WORK TO COMPLETE: State how many lines in the entries below contain the string "operation", with case counting, and give only that number.
SUPPLIED INFORMATION START
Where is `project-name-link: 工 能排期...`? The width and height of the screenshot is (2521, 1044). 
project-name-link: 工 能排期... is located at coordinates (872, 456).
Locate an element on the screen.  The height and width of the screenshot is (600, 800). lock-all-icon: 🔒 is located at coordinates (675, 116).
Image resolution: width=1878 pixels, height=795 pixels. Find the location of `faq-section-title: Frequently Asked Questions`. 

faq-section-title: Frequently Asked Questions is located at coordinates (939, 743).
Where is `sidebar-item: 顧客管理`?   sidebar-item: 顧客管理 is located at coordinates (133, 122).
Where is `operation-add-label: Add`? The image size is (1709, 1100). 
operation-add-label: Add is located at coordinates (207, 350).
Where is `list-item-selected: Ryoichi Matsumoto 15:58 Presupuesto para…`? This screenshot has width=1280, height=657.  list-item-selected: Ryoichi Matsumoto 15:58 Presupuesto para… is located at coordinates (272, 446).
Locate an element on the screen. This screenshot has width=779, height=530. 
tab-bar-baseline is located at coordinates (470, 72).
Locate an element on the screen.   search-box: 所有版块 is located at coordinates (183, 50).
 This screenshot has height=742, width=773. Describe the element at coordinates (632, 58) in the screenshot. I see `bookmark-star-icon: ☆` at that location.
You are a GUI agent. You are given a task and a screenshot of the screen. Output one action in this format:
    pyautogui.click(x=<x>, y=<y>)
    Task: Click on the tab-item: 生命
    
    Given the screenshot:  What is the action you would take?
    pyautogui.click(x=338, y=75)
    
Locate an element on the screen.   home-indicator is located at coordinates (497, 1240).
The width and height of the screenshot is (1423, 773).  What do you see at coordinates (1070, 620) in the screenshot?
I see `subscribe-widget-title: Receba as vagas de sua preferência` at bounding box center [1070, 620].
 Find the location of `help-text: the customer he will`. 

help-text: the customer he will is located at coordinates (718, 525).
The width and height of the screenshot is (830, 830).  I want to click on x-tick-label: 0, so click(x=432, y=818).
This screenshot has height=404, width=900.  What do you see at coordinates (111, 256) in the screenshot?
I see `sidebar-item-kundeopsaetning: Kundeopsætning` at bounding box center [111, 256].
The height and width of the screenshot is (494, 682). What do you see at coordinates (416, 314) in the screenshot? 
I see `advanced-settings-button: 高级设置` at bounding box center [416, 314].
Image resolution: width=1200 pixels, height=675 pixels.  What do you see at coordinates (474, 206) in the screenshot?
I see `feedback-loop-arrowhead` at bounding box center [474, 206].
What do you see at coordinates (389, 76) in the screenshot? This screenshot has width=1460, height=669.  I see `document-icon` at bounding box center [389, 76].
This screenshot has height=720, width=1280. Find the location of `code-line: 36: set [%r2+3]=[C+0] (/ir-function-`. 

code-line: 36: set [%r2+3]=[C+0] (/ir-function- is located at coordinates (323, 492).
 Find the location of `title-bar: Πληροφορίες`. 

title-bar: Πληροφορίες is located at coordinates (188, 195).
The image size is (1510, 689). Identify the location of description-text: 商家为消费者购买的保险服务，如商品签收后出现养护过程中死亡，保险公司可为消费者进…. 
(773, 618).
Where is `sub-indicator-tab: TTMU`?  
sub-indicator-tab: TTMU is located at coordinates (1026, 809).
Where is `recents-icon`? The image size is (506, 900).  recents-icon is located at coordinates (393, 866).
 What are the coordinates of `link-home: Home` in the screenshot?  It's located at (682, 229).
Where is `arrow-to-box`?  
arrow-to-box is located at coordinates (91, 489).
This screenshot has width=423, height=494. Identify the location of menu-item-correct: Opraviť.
SUPPLIED INFORMATION END
EXERCISE ANSWER: 2